Extracto de página.
::::::::::

Hay pocas posibilidades de leer un libre tan metagermánico como éste: Thomas Mann, autor años después de Doktor Faustus, fabula sobre una visita a principios del siglo XIX de Carlota Kestner, la mujer real de la que Goethe se enamoró y que le rechazó. Este desplante fue inspiración de su ‘Las penas del joven Werther’, que terminaba con el suicidio de su protagonista. Con Werther convertida en leyenda fundacional del espíritu alemán, y su protagonista femenina en personaje famoso y adorado, Carlota viaja ya viuda a Weimar con la excusa de ver a su hermana, que reside allí, y el objeto claro de visitar a su antiguo admirador, que disfruta de su reconocimiento de gloria de las letras germanas en la ciudad. El momento no es específicamente tranquilo, pues están recién terminados los vaivenes de las guerras napoleónicas, que dejaron su huella en la ciudad dividiendo en bandos a sus habitantes, y por el paso continuo de soldados en dirección a Rusia o lo contrario.
Los dos temas principales de Carlota en Weimar, que no suele citarse entre las grandes de Mann, son la fama y el genio, si bien Alemania y su Zeitgeist sobrevuelan todo el texto. Es importante recordar que Mann escribe en 1939, cuando ya está exiliado del régimen nazi y viviendo fuera del universo germánico, de cuyo final -el verdadero final de la época nacionalista romántica- es uno de sus epítomes artísticos más representativos, junto a probablemente Richard Strauss.
La llegada de Carlota Kestner a Weimar impacta enormemente en la ciudad, informada por el indiscreto portero del hospedaje en que se aloja junto a su hija. Su salida para visitar a su familia se retrasa porque debe permanecer en sus habitaciones recibiendo a diferentes personas distinguidas de la ciudad: una peculiar socialité retratista, la hermana de Arthur Schopenhauer, o el propio hijo de Goethe. Capítulos de decenas de páginas recogen estos diálogos, una técnica que Mann domina con maestría, y donde se vierten su pensamiento y obsesiones. Carlota no entiende ni comparte que sea relevante esta fama suya, que permite a Mann reflexionar de manera última sobre la fama que ya le asediaba a él, pero también sobre la familia y los hijos (“raro es que los hijos de un gran hombre pasen a la posteridad”, toda una declaración en la que probablemente miraba con condescendencia a sus propios hijos Klaus o Erika), sobre el peso de la experiencia, y, por supuesto, sobre lo germánico: los personajes alrededor de Carlota afirman lo excelente de que el pueblo adore el mito nacional que Carlota representa como ‘estrella de la vida espiritual’. Carlota resulta la más lúcida en subrayar la grosería de tanta curiosidad. Mann es irónico con la destrucción de lo germánico por Napoleón o los invasores de épocas anteriores, aunque no es capaz de liberarse de todos sus esencialismos, como ya hará en Doktor Faustus. Como ejemplo está el subrayado de la línea cultural del helenismo al parecer heredado por Alemania en exclusiva.

::::::::::

Extractos de líneas.
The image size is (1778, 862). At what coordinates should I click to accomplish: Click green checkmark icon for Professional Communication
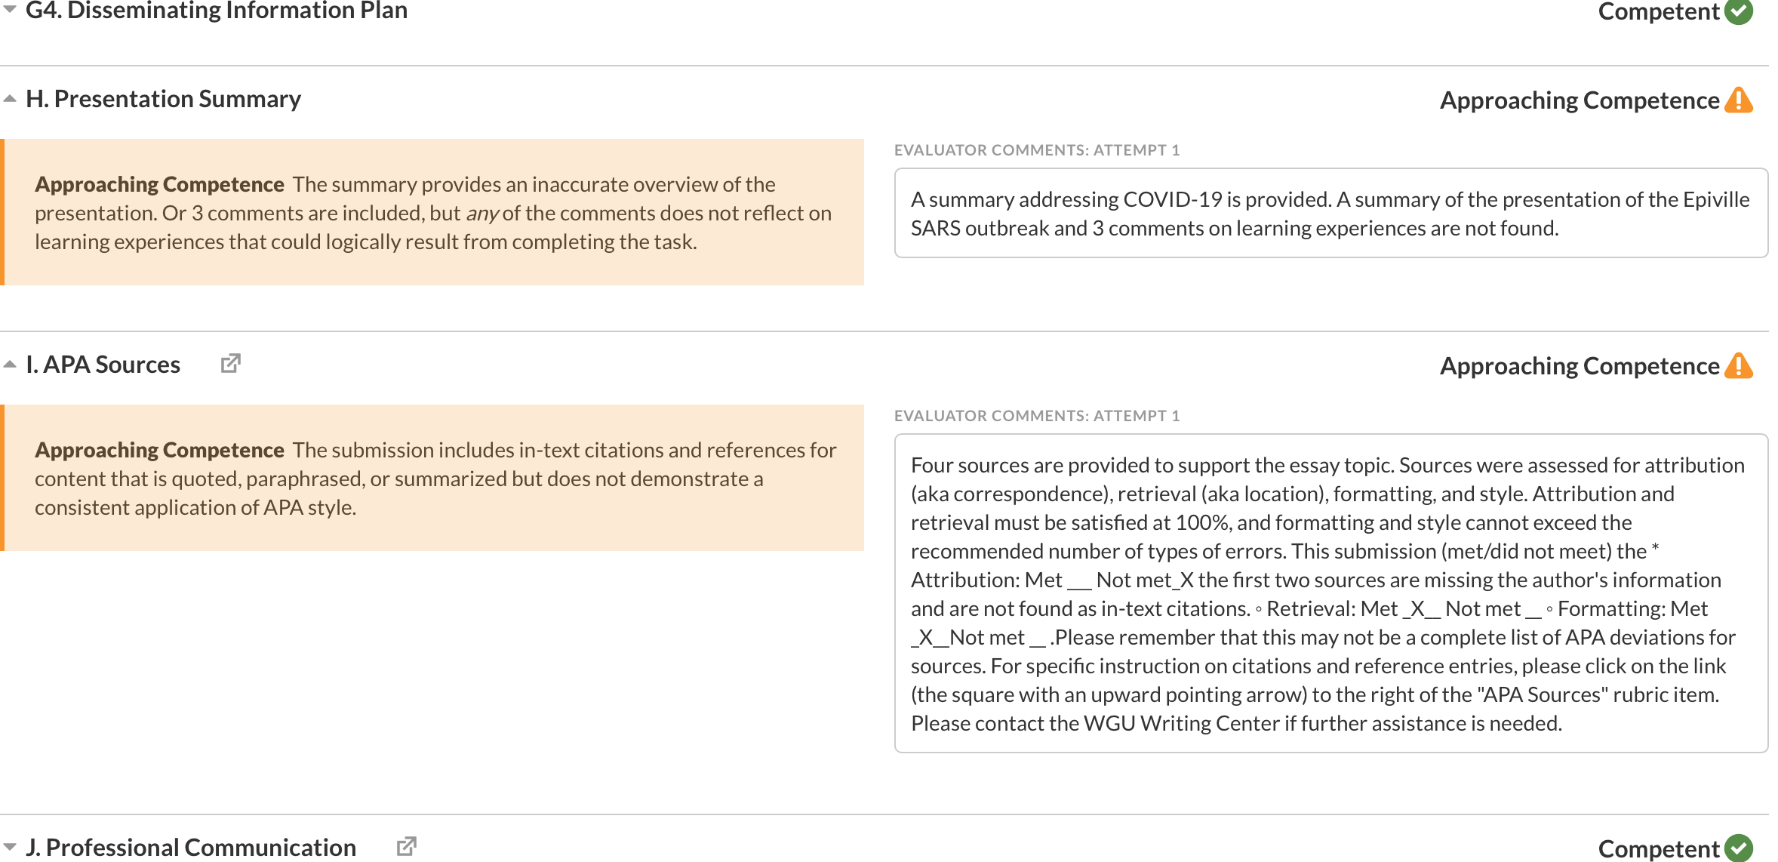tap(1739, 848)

::::::::::

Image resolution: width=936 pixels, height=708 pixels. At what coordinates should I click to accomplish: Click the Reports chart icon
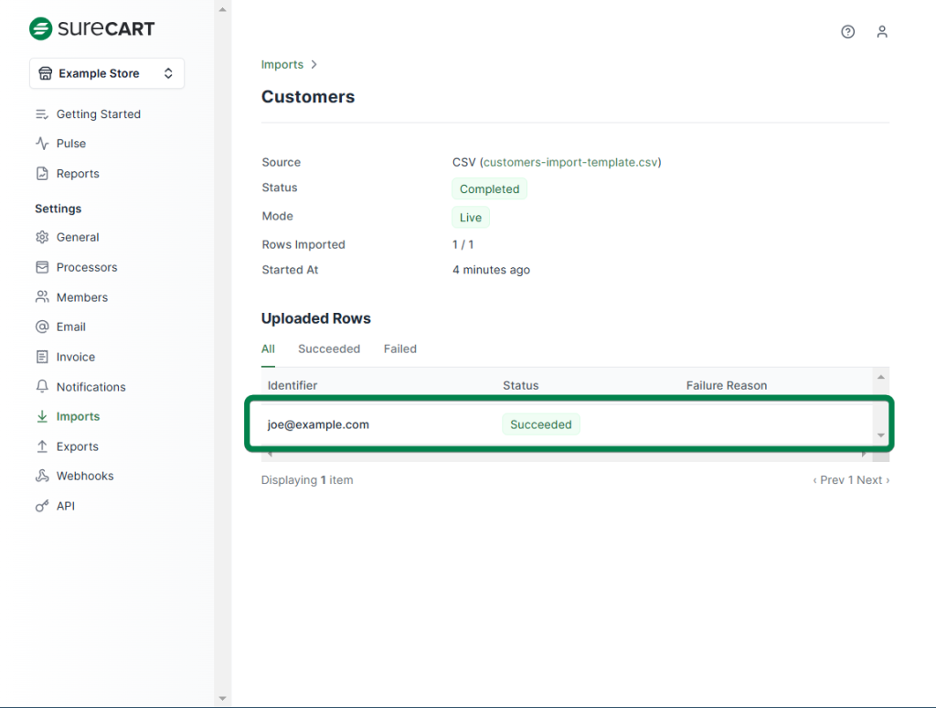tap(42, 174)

::::::::::

Reto A.
Responde estas preguntas sobre la reseña de Carlota en Weimar:
(i) ¿En qué año escribe Mann la novela?
(ii) ¿Con quién se aloja Carlota en el hospedaje?
(iii) ¿Qué excusa pone Carlota para viajar a Weimar?
Reto B. Sigue escribiendo la reseña sobre Carlota en Weimar a partir de su última frase.

Respuesta escrita A.
(i) En 1939.
(ii) Con su hija.
(iii) Ver a su hermana, que vive allí.

Respuesta escrita B.
Poco a poco, tras el impacto del encierro de Carlota al inicio de su visita (que parece el de una estrella en el plató de un reality), la centralidad del discurso en las conversaciones va virando de Carlota a Goethe, de la fama al genio y su misterio, de los asuntos de corazón, negocio y filiación en la ciudad al carácter y presencia de Goethe en la misma, que lógicamente Mann abraza en todo su potencial. Crea expectación haciendo que Goethe no aparezca hasta llevar 300 páginas de novela; el genio fundador de la cultura germánica sufre el juicio de los jóvenes (que ya consideran que Werther no les representa: “el tiempo es el que es irrespetuoso, al abandonar lo viejo y producir lo nuevo”), o bien es definido como un misterio que multiplica el conocimiento pero que resulta indescifrable, aunque haya que reconocerle un irracional derecho regio. Es Carlota de nuevo quien pone los pies en el suelo recordando cómo sus propias obligaciones y compromisos (los de ella) forzaron al genio a abandonar sus presuntos derechos sobre la mujer, aunque Goethe los romantizara literariamente en su obra con el suicidio victimista de Werther que él mismo no cometió. Mann no obstante no deja de mirarse en el genio anterior al suyo propio, y su solidaridad deja perlas implacables como ésta: “El instrumento más adecuado para vencer por sí mismo las dificultades, y disolverlas, es, sin duda, el talento poético, la confesión poética, con la que se espiritualiza el recuerdo convirtiéndolo en una obra permanente y admirable”. Que sirve a modo de resumen de la propia obra de Mann.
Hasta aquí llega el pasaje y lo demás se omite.